### Required work
Please report each line of the data below that contains the word "icon", treating uppercase and lowercase as different.

Data for locating described items:

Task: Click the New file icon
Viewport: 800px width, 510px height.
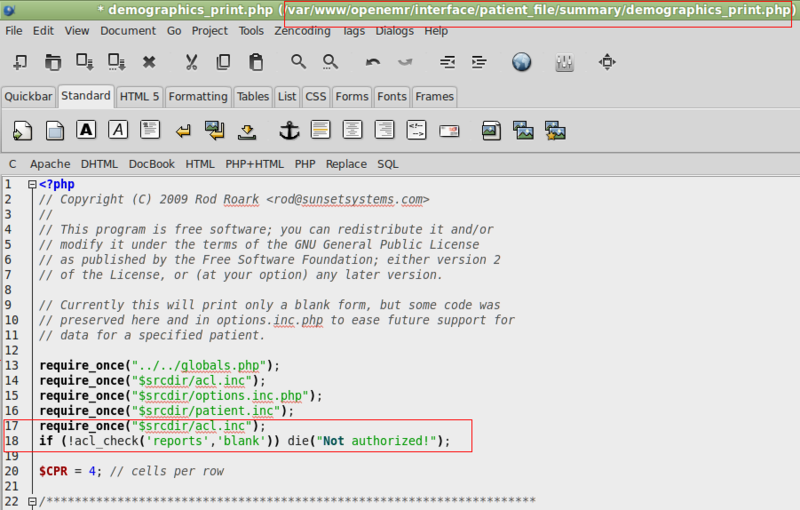Action: point(20,62)
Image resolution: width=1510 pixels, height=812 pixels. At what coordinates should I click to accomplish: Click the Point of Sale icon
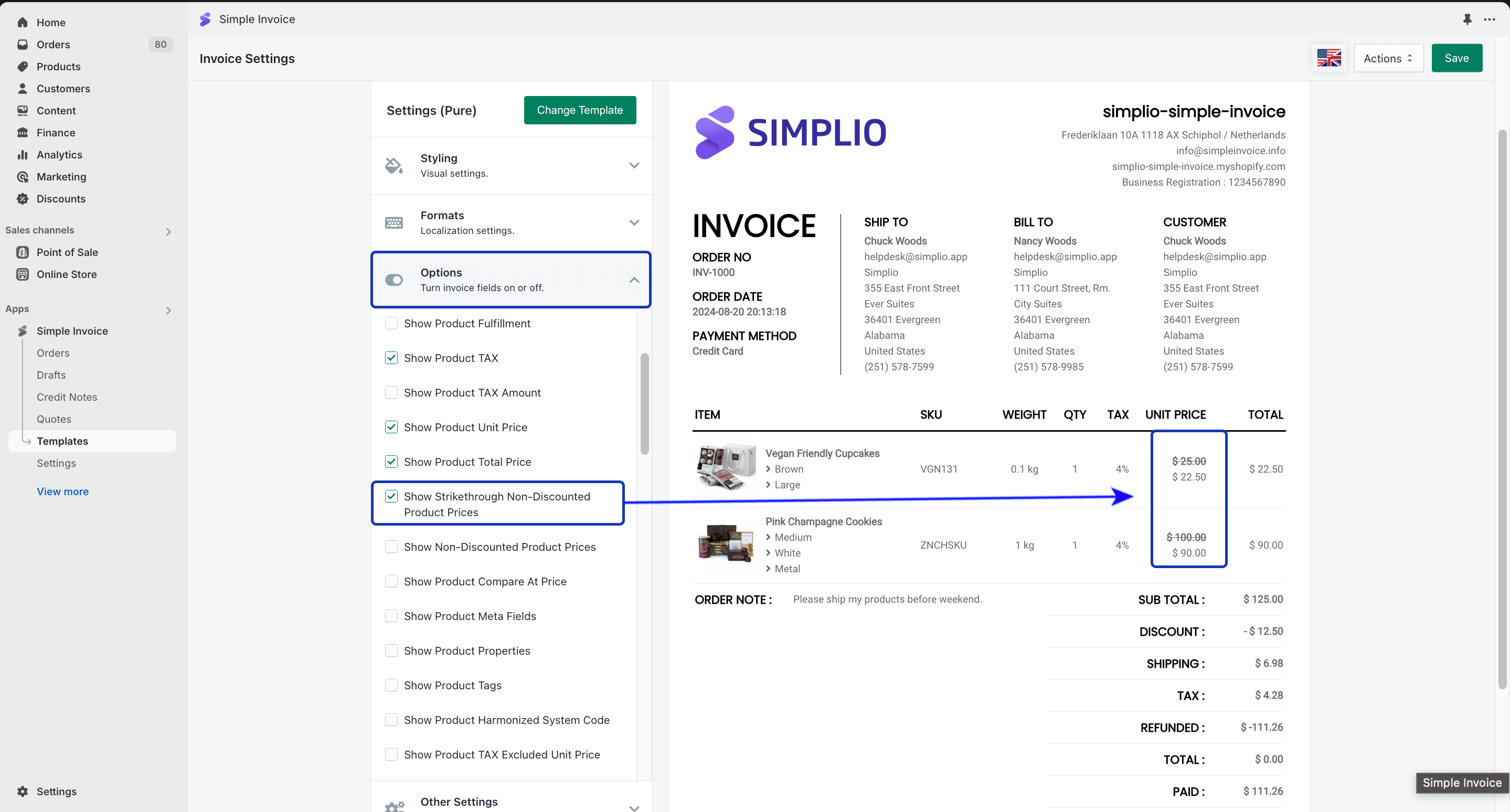coord(22,252)
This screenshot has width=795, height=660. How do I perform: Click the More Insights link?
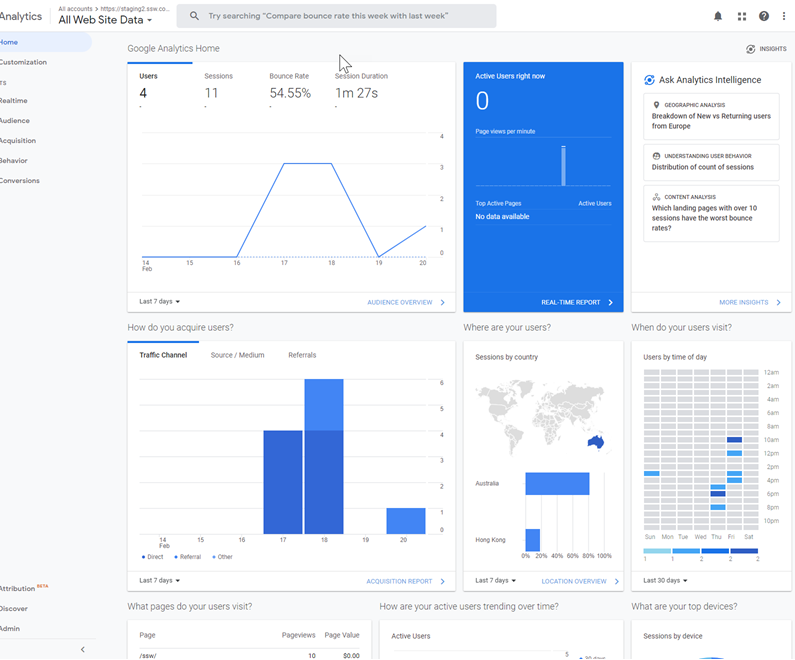[x=744, y=302]
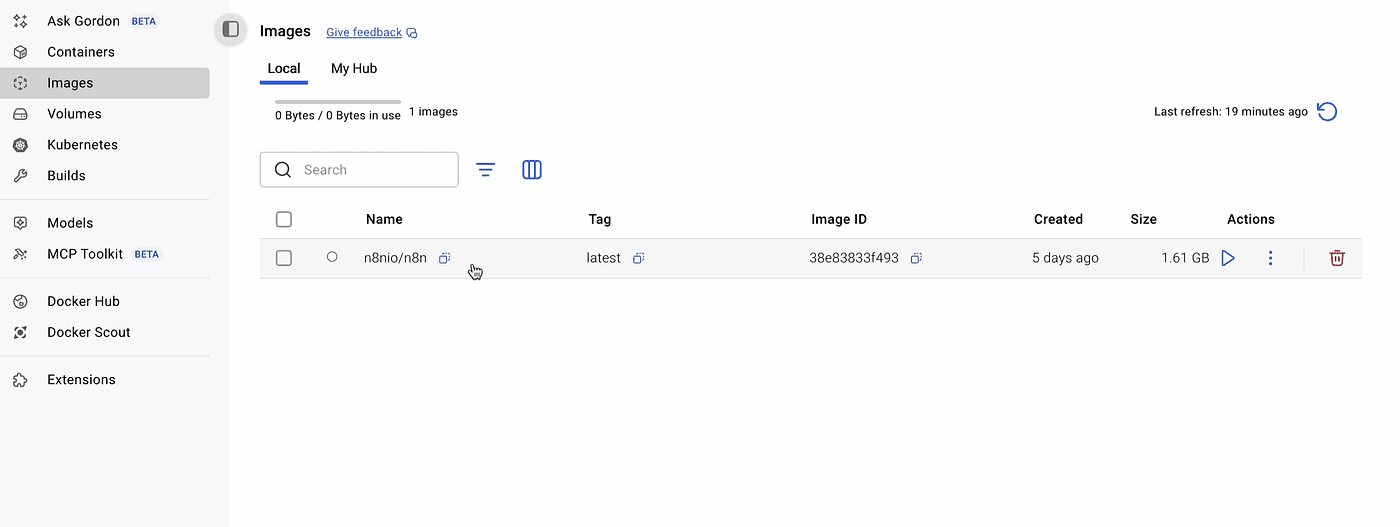This screenshot has height=527, width=1400.
Task: Open Give feedback link
Action: point(365,32)
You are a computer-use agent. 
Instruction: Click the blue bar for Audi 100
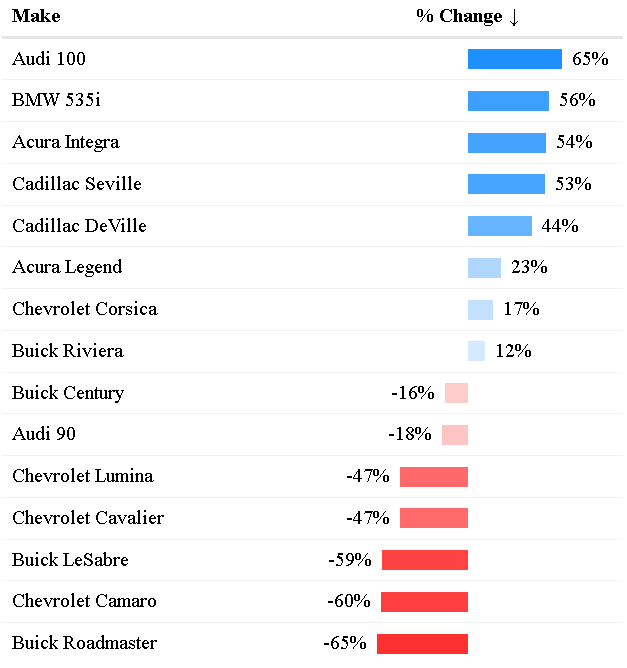click(x=514, y=59)
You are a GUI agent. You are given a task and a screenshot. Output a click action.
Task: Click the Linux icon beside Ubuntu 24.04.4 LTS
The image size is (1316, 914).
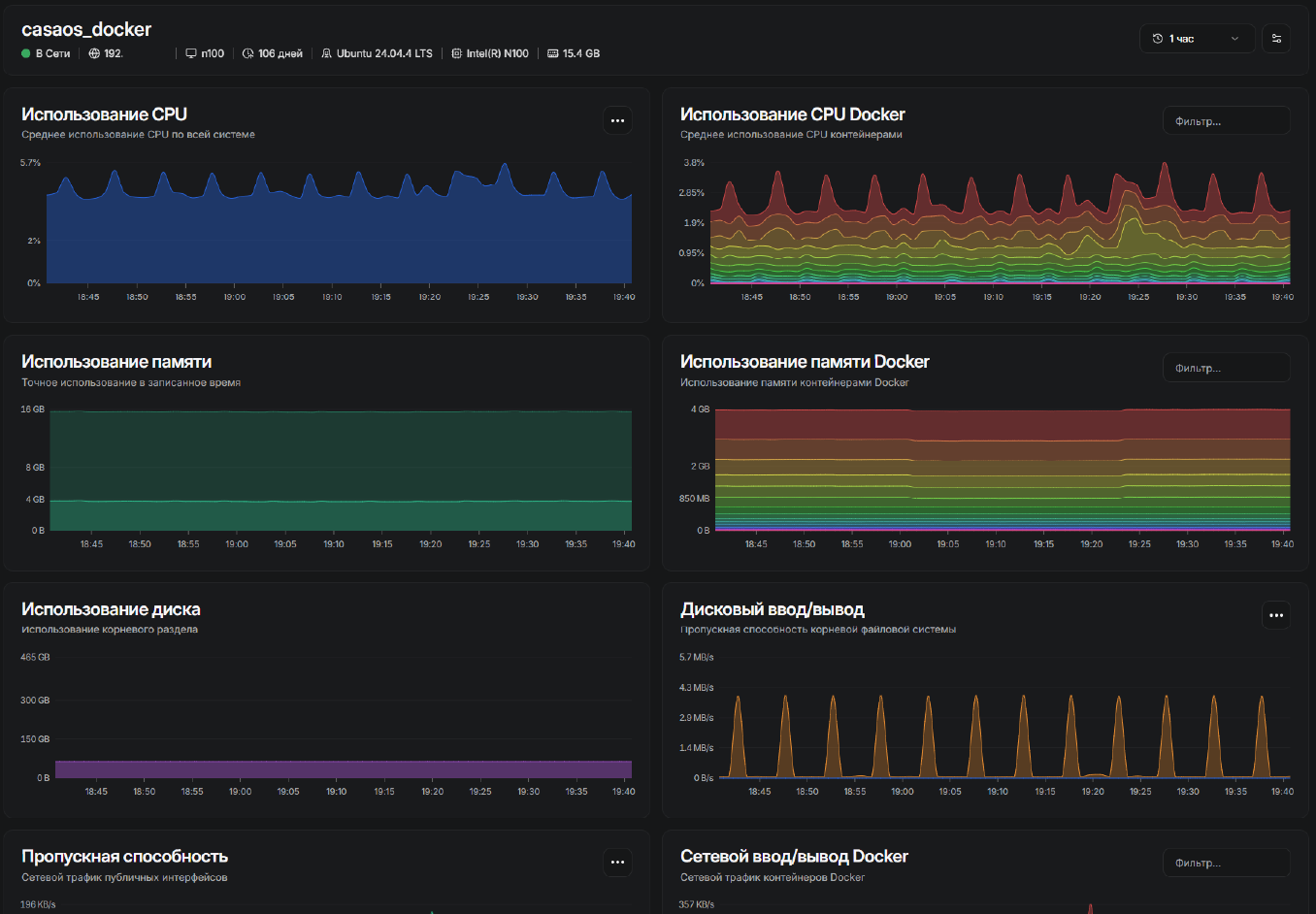click(x=327, y=53)
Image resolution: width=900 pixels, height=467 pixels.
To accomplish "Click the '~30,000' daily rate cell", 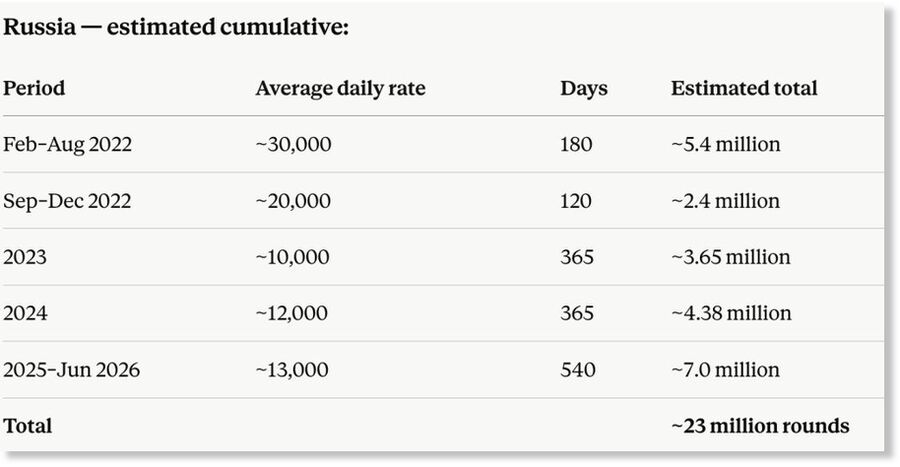I will click(293, 144).
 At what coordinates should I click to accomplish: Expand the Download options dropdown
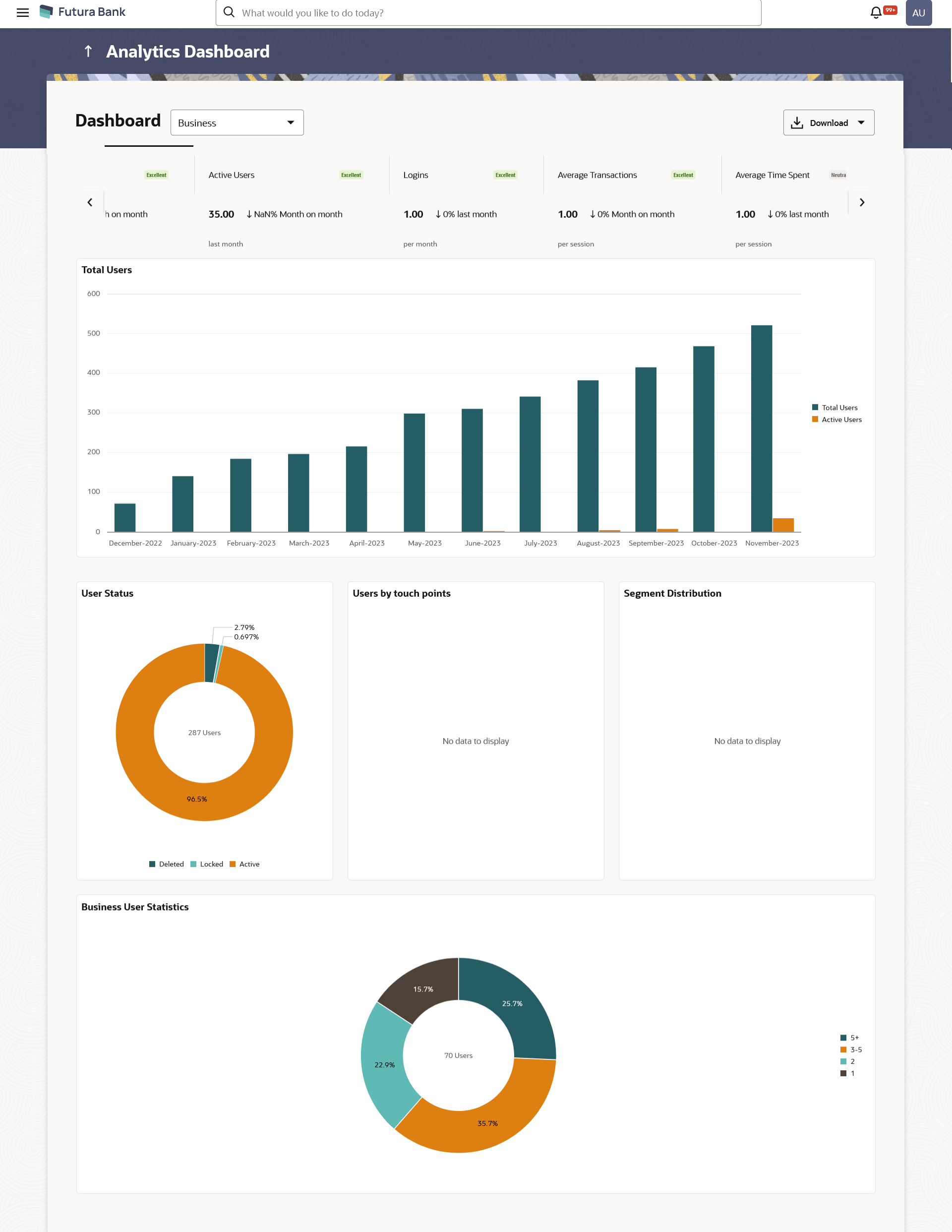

### Completed exercise
Task: Click the New file icon
Image resolution: width=1510 pixels, height=812 pixels. At what coordinates should I click to accomplish: Click the Point of Sale icon
Task: Click the Linux icon beside Ubuntu 24.04.4 LTS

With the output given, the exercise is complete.